Loran-C Wind Finding Technology:

Apart from the GPS technology, the Observatory has been employing the Loran-C radio-navigation system in measuring the wind since 1999. Like the OMEGA system, it is also a long-range navigation system. With a steady performance in windfinding when there is no severe weather, it is a low-cost alternative to the GPS technology.

Wind Profiler:

The Observatory installed the first wind profiler in Hong Kong at Sham Shui Po in 1996. The aim is to monitor low-level winds in the first few kilometres above the surface, to ensure aviation safety. The wind profiler there has superseded the radiosondes released each day at 2 a.m and 2 p.m. from 1999 and 2007 respectively for providing wind direction and speed. After the operation of the airport at Chek Lap Kok in 1998, three more wind profilers were implemented, at Sha Lo Wan, Siu Ho Wan (Figure 7) and Cheung Chau respectively. The four wind profilers now continuously monitor the winds over the airport and its vicinity as well as in the urban areas.

Wind profiler

Figure 7. Wind profiler at Siu Ho Wan


Automatic Upper-air Sounding System:

Upper-air weather measurements in Hong Kong entered an era of full automation when the Observatory introduced the Automatic Upper-air Sounding System (AUSS) (Figure 8) in 2004. This system is the first of its kind in southeast Asia. The system automatically inflates a balloon and releases it. Apart from lowering operation costs and improving work efficiency, it also enhances personnel safety.
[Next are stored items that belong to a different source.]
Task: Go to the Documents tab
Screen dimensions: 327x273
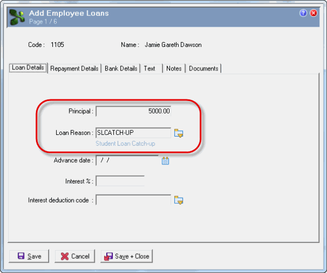Action: pos(203,68)
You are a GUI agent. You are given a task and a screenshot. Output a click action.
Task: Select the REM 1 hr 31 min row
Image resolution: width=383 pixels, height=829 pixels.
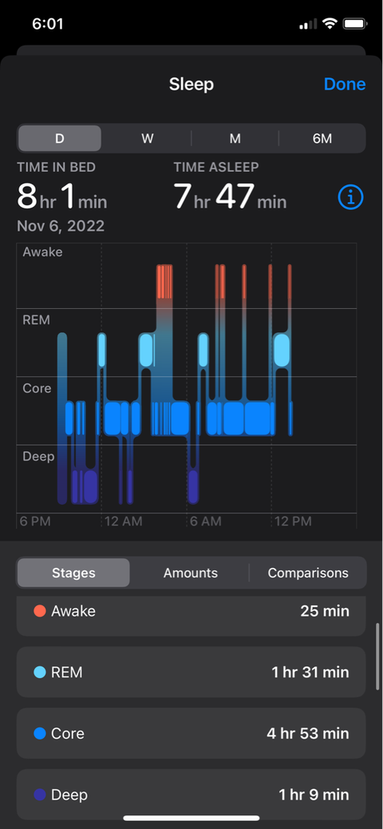192,672
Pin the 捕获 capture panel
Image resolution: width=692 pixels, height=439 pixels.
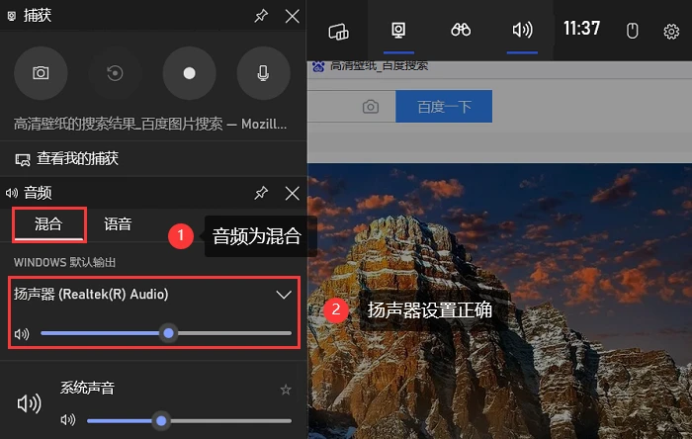coord(261,16)
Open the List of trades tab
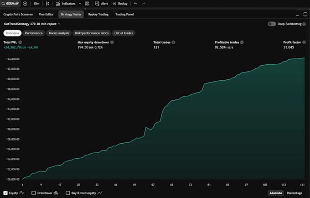The height and width of the screenshot is (198, 310). 124,33
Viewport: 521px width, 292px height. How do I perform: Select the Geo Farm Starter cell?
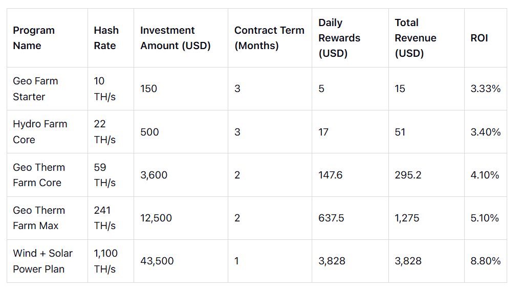pos(35,89)
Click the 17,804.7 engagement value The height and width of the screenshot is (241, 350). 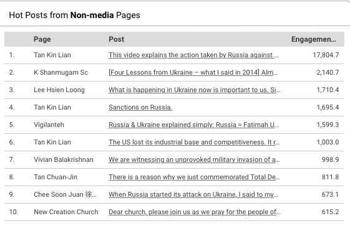tap(326, 55)
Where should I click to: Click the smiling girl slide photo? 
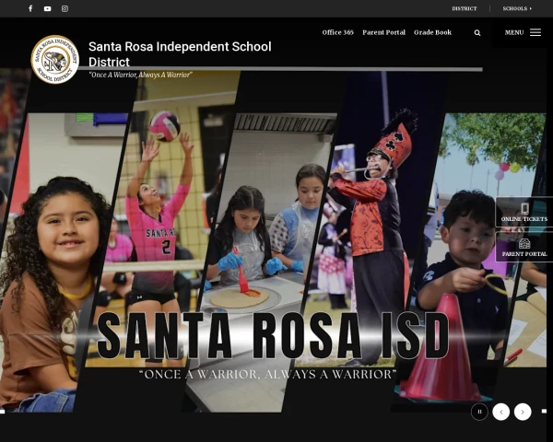pos(55,276)
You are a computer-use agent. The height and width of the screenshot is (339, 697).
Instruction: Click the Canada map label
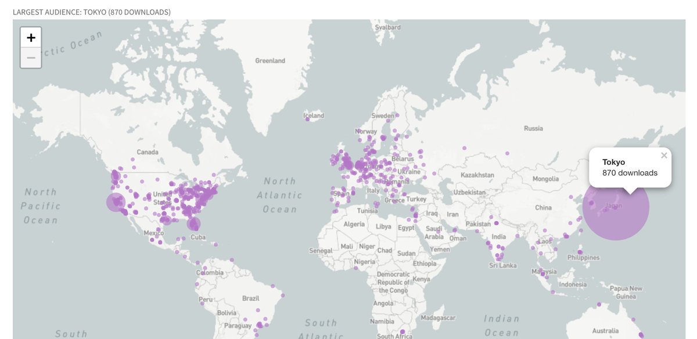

Starting from late 2008, helium has been used in place of hydrogen for inflating balloons. This further improves staff safety.

Configuration of AUSS

Figure 8. Configuration of the Automatic Upper-air Sounding System


Preparation of radiosonde

Figure 9. Preparation prior to launch of radiosonde


The AUSS is equipped with a circular tray which holds up to 24 radiosondes. The radiosondes are released twice a day (8 a.m. and 8 p.m. local time) according to a pre-set schedule. Prior to this, some preparation of the radiosonde is required (Figure 9). The processes that follow are all automatically carried out by the AUSS (Figure 10). The upper-air weather data obtained are compiled remotely, and then after checking disseminated to weather centres all over the world.